桃林寺(とうりんじ)は、沖縄県石垣市にある臨済宗妙心寺派の寺院。山号は南海山。本尊は観音菩薩。八重山列島で最古の仏教寺院である[1]。本項では、隣接する権現堂(ごんげんどう)についても併せて説明する。
薩摩藩から八重山への社寺建築の進言を受けた琉球王国第二尚氏王朝7代目国王尚寧王によって、1614年[2]に創建された。この時、隣地には権現堂が創建されている[2][3]。首里にあった臨済宗妙心寺派の円覚寺の住僧の評定により住持となった鑑翁西堂は、入寺にあたり、本尊の銅造観音像と、権現堂の御神体の宝鏡三面を持参した。1713年に成立した『琉球国由来記』には、桃林寺は円覚寺の末寺、権現堂は波上宮の末社と記されている[4]。
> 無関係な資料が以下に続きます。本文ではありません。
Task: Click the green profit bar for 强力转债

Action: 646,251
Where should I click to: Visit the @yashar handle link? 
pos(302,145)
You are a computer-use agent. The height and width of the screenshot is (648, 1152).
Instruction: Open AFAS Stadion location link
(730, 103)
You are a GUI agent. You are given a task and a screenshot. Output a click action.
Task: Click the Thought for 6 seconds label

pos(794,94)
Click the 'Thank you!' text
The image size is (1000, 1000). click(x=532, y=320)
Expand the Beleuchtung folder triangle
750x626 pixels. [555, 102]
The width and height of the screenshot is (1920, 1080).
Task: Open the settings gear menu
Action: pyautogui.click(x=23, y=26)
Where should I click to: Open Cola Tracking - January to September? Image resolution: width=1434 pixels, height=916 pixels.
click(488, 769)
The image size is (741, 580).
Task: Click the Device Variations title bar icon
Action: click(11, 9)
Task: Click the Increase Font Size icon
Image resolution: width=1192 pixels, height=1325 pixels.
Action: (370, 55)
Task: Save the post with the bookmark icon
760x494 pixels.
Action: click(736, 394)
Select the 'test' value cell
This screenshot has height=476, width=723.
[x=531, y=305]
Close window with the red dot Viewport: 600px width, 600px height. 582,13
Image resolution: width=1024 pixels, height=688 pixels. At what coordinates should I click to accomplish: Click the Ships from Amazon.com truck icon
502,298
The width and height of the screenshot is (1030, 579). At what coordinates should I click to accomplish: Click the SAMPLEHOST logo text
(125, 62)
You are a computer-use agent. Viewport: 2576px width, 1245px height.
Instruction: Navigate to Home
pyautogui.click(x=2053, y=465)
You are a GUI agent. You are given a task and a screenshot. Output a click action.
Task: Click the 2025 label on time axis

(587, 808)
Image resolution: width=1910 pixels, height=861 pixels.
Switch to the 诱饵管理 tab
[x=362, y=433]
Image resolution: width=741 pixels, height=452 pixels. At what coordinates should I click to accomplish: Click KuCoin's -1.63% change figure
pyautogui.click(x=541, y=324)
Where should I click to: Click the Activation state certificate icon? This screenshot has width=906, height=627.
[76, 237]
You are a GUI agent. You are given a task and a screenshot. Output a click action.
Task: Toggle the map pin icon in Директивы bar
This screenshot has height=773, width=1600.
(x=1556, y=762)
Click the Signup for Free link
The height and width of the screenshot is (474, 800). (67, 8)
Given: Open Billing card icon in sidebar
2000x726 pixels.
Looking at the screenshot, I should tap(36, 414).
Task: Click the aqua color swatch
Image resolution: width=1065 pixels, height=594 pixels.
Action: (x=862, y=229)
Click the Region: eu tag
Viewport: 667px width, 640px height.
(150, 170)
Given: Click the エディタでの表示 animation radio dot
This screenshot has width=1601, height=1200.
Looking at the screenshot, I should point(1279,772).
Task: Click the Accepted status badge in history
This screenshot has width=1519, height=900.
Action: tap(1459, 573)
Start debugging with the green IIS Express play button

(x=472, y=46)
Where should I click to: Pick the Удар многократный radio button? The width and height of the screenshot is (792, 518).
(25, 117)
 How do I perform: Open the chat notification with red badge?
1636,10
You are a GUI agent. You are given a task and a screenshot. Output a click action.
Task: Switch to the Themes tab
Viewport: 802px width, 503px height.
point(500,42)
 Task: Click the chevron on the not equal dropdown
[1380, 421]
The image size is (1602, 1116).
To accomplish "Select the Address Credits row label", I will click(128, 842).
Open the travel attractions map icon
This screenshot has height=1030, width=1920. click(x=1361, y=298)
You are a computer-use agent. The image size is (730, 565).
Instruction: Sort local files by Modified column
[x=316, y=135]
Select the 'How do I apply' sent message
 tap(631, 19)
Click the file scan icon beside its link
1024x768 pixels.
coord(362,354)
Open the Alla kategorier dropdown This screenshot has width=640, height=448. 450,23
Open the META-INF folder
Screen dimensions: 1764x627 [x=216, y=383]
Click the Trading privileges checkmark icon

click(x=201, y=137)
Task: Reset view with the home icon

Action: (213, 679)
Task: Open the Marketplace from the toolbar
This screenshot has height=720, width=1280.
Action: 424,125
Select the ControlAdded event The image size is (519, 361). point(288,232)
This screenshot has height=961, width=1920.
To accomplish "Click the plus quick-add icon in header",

桃林寺本堂及び権現堂の屋根は当初茅葺であったが、1694年に桃林寺本堂が瓦葺きに葺き替えられ、1703年には権現堂も瓦葺きとされた[5]。1736年から翌年にかけて桃林寺の境内が拡張され、仏殿が建立されるとともに、1737年に山門の仁王像が制作された[6]。1771年には八重山地震による津波(明和の大津波)で桃林寺及び権現堂の建造物が流失した[2]が、桃林寺は1772年に再建され[7]、権現堂も1786年に再建された。明和の大津波では多くの仏像が流されたが、文殊菩薩像及び仁王像2体は崎枝湾の海岸に打ち上げられているのを発見された[4][2]。
1782年、鹿児島の真言宗寺院大乗院が首里王府の三司官に当寺を真言宗の寺院とするよう申し入れたが、王府側は当寺は創建以来臨済宗であり、改宗は民心を不安にさせるとしてこれを断った[4]。なお、当初は真言宗の寺院であったが、禅宗となった後に、臨済宗妙心寺派の寺院になったとする資料もある[8][7]。
権現堂には熊野権現(伊弉冉尊・速玉男尊・事解男尊)が祀られている[9]。現存する御神体の銅鏡は1772年に鋳造されたもので、沖縄県内で鋳造された最古のものである[6]。